Something that happened during the “dream-day,”Freud said,  could trigger a dream thought from an earlier experience in a person’s life. But the endless controversy in what became Freud’s base understanding clouded his hard, detailed work in mapping, empirically the source of the dreams themselves.

“It may happen,” he said in 'The Interpretation of Dreams,' “that a piece of material occurs in the content of a dream which in the waking state we do not recognize as forming a part of our knowledge or experience.  We remember, of course, having dreamt the thing in question, but we cannot remember whether or when we experienced it in real life.  We are thus left in doubt as to the source which has been drawn upon by the dream and are tempted to believe that dreams have a power of independent production.”

They do not, according to Freud:

“Dreams can select their material from any part of the dreamer’s life," he said, "provided only that there is a train of thought linking the experience of the dream-day (the ‘recent’ impressions) with the earlier ones."  
 
When I researched the black forest, and the old-growth forests in general, the earliest stories (and especially in Krapf's book) seemed more cautionary, than frightening.  Put in context, even some of the more frightening tales seemed to serve as a warning, or a signpost.  There where tales, however, of people being so frightened that their hair turned gray, and this could explain the gray hair in the dream.  But it seemed more real than that, and even ancient.  It was unbelievable.

On YouTube, and in numerous books, the thoughts about ghosts, spirits and the unknown in the ancient, old-growth forests, and especially the “Black Forest,” are everywhere. 

Meryl Streep, who will be playing the Witch in the fairy-tale-based movie, “Into the Woods,” was recently asked in an interview how she liked playing a heightened character like the Witch.

“’…The first scene,’ Steep told Rebecca Keegan, of The Los Angeles Times, ‘when I climbed up to Rapunzel and I give her blackberries and then I come down and I see that she’s seeing this dreadful man … all I’m doing is trying to keep her safe.  That was something that … didn’t feel heightened or weird.’” 

Streep also said: “’…you can’t play an archetype.’”

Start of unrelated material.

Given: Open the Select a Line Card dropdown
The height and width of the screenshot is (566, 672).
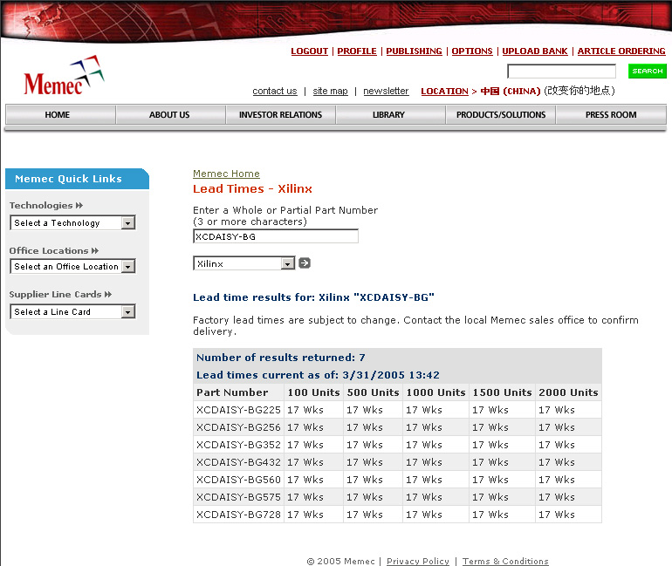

Are realities "out there," (psyche, for example), that have everything to do with corporeal beings and our experience throughout history (and perhaps beyond)?  Jung says yes; Freud says no.  Simply, the greatest minds will continue to search until humankind can no longer search for anything. 

It's worth noting, however, that the hair was gray, and very very long. Perhaps it was a reminder; an uplifting dream (incognito, of course), about the water, the trees and the forest creatures of the silva nigra today, tomorrow and forever.  Simply, there is more to Europe’s old-growth forests than clockworks and cautionary tales.